Buku tentang komunikasi hewan tidak akan lengkap tanpa tulisan tentang anjing, dan buku ini tidak terkecuali. Anjing Kershenbaum sendiri, Darwin, menjadi bintang tamu di sepanjang buku ini. (Namun, sebelum buku itu selesai, Darwin meninggal pada usia 16 tahun, dan buku ini didedikasikan untuknya.)
Anjing memainkan peran penting dalam setiap kisah komunikasi hewan karena begitu banyak informasi yang disampaikan bolak-balik antara anjing dan pemiliknya, dalam hubungan yang terjalin selama puluhan ribu tahun, demi kepentingan keduanya. Namun pembaca tidak akan menemukan dukungan terhadap anjing peliharaan mereka yang memiliki kemampuan telepati atau gagasan umum lainnya yang dimiliki banyak orang tentang anjing mereka – dan tentang hewan secara umum.
“Mengapa Hewan Berbicara” bisa menjadi buku yang membuat frustrasi. Kershenbaum sering menulis secara melingkar – mengulangi apa yang telah ditulisnya sebelumnya, dengan kata-kata yang sedikit berbeda, sering kali dengan beberapa elemen tambahan – dan terlalu bergantung pada mengajukan pertanyaan untuk menyampaikan gagasan. Orang mungkin berpikir bahwa editor yang baik dapat meluruskan simpul-simpul ini.
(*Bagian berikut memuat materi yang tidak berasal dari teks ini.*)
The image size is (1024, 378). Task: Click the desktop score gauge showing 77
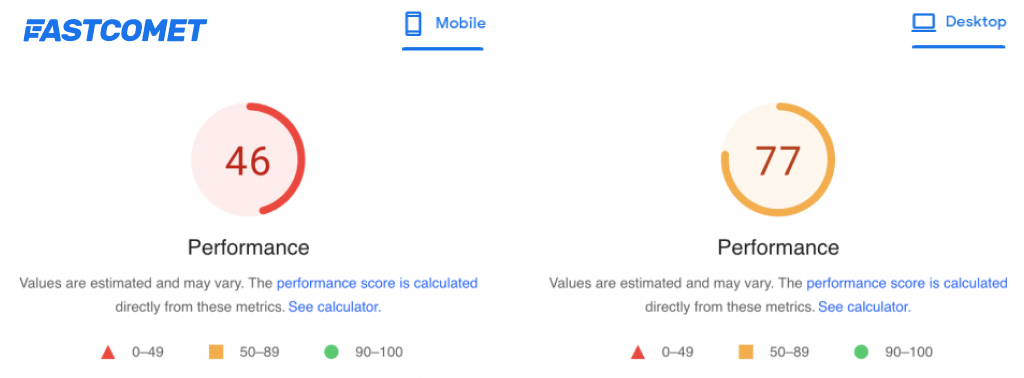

Namun tidak ada keraguan bahwa buku Kershenbaum juga merangsang dan menantang pembaca untuk berpikir keras tentang apa yang kita miliki bersama hewan-hewan lain di planet kita, dan apa yang membedakan kita dari mereka.
Karena sebenarnya ada sebuah garis, seperti yang akhirnya disimpulkan oleh Kershenbaum. “Ya, ada banyak kesamaan,” tulisnya. “Hewan mempunyai beberapa sintaksis dan bahkan beberapa suara yang berperilaku seperti kata-kata, dan mereka terkadang mengkomunikasikan ide-ide yang kompleks, meskipun lebih sering dalam ide-ide sederhana. Tapi hewan tidak menggabungkan semua kemampuan ini dengan efek ledakan seperti yang kita lakukan.”
Terlebih lagi, ia menambahkan: “Kita telah menjauh dari apa yang dilakukan hewan, dan menjauh begitu cepat, sehingga perbandingan langsung antara diri kita dan spesies lain tampak seperti kekanak-kanakan. Harus jelas bahwa ‘Apakah hewan mempunyai bahasa?’ bukanlah pertanyaan yang bagus.”